**Supplied text**
☆ ☆ ☆ ☆ ☆

For one thing reflections. Writers and poets only have one age and it is
not always the one with gray hair and bags beneath the eyes. Seeing oneself
in a chance reflection is always a wake up call and one not often greeted
cheerily. Ask the cedar waxwing, confused by reflections in an azure tinted
window pane. You could even ask Shade¹s furniture, reflected in a wintry
pane one day and on another day, joining the snow, thanks to a domestic
ghost.
More later. Have to go out now.
AndrewB
On 10/10/06 9:30 PM, "jansymello" <jansy@AETERN.US> wrote:
> Dear Andrew and List,
>
> Of course you, Andrew, didn't annoy me by the simultaneous address: the CK&JM
> (C=J) fusion seems to be flourishing anyway. Still, I've already talked enough
> about why I don't subscribe to the "multiple personality disorder" issue since
> it adds nothing to my enjoyment in "Pale Fire", which I continue to see as a
> work of fiction. I'm not even curious about what VN might have added - except
> as an expanded commentary to Kinbote's already profuse explanations -
> concerning the novel per se ( it has an "open ended" sort of frame, but there
> is a frame - even if it comprises merely the printed novel's two covers, an
> idea VN explores in "Ada" with very interesting consequences).
>
> Kinbote's own perception of his situation is rather complex. He might "cook up
> a stage play, an old-fashioned melodrama with three principles: a lunatic who
> intends to kill an imaginary king, another lunatic who imagines himself to be
> that king, and a distinguished old poet who stumbles by chance into the line
> of fire, and persihes in the clash between the two figments."
> Jack Grey is, apparently, unimportant although, somehow, he knows that these
> two figments will manage to inflict a "real" death and, of course, we
> encounter Kinbote's partial awareness of his "lunacy".
> On his commentary of line 347 Kinbote observed that 'there are always "three
> nights" in fairy tales' but in his imaginary melodrama we shall find no three
> knights but, possibly, his principles referred to the three "parcae" (Cloto,
> Atropos, Lachesis spinning and weaving and cutting life's thread, like an
> Author) in masculine disguise.

☆ ☆ ☆ ☆ ☆

**Exercises**
1 > Answer these questions about the Pale Fire discussion:
(a) What bird is said to be confused by reflections in a window pane?
(b) Kinbote's commentary on which line observes that there are always "three nights" in fairy tales?
(c) In which work does VN explore the idea of a frame made by a printed novel's two covers?
2 > Name each of the three "parcae" listed in the Pale Fire discussion.
3 > Reproduce the Pale Fire discussion from "For one thing" up to and including "go out now.".

**Records**
☆ ☆ ☆ ☆ ☆

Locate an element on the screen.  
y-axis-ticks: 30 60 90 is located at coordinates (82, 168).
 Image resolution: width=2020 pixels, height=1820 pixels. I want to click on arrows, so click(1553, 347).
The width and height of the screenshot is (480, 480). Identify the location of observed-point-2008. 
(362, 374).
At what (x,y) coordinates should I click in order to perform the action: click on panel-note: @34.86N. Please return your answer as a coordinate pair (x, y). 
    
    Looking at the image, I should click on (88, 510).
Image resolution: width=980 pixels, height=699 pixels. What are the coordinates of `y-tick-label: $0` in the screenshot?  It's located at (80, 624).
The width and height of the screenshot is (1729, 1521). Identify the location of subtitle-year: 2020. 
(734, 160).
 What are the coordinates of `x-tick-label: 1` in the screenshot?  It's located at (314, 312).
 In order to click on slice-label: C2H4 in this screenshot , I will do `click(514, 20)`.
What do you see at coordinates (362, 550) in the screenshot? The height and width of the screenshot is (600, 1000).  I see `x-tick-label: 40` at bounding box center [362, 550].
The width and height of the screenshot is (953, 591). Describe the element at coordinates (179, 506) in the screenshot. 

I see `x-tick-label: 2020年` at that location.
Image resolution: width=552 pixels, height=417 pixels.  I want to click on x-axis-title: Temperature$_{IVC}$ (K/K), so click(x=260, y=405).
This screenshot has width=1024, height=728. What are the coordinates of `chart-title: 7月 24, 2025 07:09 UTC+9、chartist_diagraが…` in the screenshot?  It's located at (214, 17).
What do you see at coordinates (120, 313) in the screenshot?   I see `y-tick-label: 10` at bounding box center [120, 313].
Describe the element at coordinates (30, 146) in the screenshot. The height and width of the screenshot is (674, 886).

☆ ☆ ☆ ☆ ☆

**Exercise responses**
1 >
(a) The cedar waxwing
(b) Line 347
(c) "Ada"

2 > Cloto, Atropos, Lachesis

3 >
For one thing reflections. Writers and poets only have one age and it is
not always the one with gray hair and bags beneath the eyes. Seeing oneself
in a chance reflection is always a wake up call and one not often greeted
cheerily. Ask the cedar waxwing, confused by reflections in an azure tinted
window pane. You could even ask Shade¹s furniture, reflected in a wintry
pane one day and on another day, joining the snow, thanks to a domestic
ghost.
More later. Have to go out now.